Often criticised because of their lower risk exposure and 'one-size-fits-all' asset allocation strategy, data from FE has shown these are performing better than the market as a whole and most actively-managed pension funds.
Moreover, according to commentators, default funds should bounce back in five years' time, for those clients with enough time until they need to take their pension.
It also shows, as one adviser said, that active fund-pickers had "as much chance of picking a fund wisely as they do of finding a toilet roll on a supermarket shelf".
For example, data for the month ended March 17, showed the FTSE All-Share slumped 29.7 per cent while Standard Life’s default fund had dropped 16.1 per cent, L&G's default decreased 17.1 per cent, Aviva's default option lost 18.1 per cent and Scottish Widows's default pension fund fell 22.8 per cent.
Steven Cameron, pensions director at Aegon, said: “Default funds are sometimes seen as not adventurous enough or not personalised enough to people’s risk tolerance, but given recent events, I expect many people will be feeling reassured that they’re invested in a default fund which typically contain a mix of assets and an average risk tolerance."
Nathan Long, senior analyst at Hargreaves Lansdown, said: “‘Default pension investments have seen big falls in the last month, but despite this, the story over five years looks far rosier. Default funds are well diversified, so while they’ve fallen in value they’ve held up better than the stockmarket as a whole.
“The risk is that only a quarter of people actually know their pension is invested, and with markets having risen steadily since automatic pension saving began in 2012, we could see this abrupt fall cause unnecessary panic.”
Tom Selby, senior analyst at AJ Bell, commented: “Default funds are designed to give decent investment outcomes over the long-term to automatic enrolment savers who are not particularly engaged with their pensions.

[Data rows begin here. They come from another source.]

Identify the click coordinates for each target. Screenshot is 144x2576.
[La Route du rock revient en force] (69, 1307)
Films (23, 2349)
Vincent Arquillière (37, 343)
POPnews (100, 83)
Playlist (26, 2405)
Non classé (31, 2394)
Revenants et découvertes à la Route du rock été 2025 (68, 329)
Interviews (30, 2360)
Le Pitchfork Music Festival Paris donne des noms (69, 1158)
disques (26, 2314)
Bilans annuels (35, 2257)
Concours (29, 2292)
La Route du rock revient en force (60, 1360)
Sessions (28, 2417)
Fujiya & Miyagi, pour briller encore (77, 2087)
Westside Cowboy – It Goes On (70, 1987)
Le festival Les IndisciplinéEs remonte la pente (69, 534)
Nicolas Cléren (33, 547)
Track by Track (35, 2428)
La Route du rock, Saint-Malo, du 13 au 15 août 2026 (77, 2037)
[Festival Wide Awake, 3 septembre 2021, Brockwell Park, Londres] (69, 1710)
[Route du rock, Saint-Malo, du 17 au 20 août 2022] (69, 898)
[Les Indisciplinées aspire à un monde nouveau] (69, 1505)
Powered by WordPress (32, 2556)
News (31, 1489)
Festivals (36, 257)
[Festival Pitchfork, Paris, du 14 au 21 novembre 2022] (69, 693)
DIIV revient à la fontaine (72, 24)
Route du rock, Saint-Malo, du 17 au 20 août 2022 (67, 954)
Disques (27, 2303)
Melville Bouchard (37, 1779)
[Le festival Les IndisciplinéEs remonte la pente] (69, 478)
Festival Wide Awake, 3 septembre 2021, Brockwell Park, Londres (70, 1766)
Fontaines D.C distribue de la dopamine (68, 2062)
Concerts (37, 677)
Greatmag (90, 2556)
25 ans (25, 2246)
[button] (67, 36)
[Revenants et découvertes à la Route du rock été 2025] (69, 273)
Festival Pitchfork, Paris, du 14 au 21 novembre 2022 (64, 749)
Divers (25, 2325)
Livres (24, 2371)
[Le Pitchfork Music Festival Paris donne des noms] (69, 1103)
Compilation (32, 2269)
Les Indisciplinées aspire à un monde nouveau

"These figures are likely a demonstration of how diversification can help cushion falls during periods of extreme volatility. While someone invested in the FTSE All Share would have experienced a drop in fund value of nearly a third in the past month or so, default funds will tend to only have a partial exposure to companies from the index.
"The Aviva default fund, for example, holds just 14 per cent in UK equities, with the rest in a equities from other regions, bonds and cash."
However, he added: "There is no guarantee someone who picked their own stocks or funds would do any better or worse than these defaults."
Ivor Harper, director of Park Financial, thinks those actively picking their pension funds may have been hit much harder. He said: "If people had been choosing their own funds, the outcomes would have undoubtably been worse.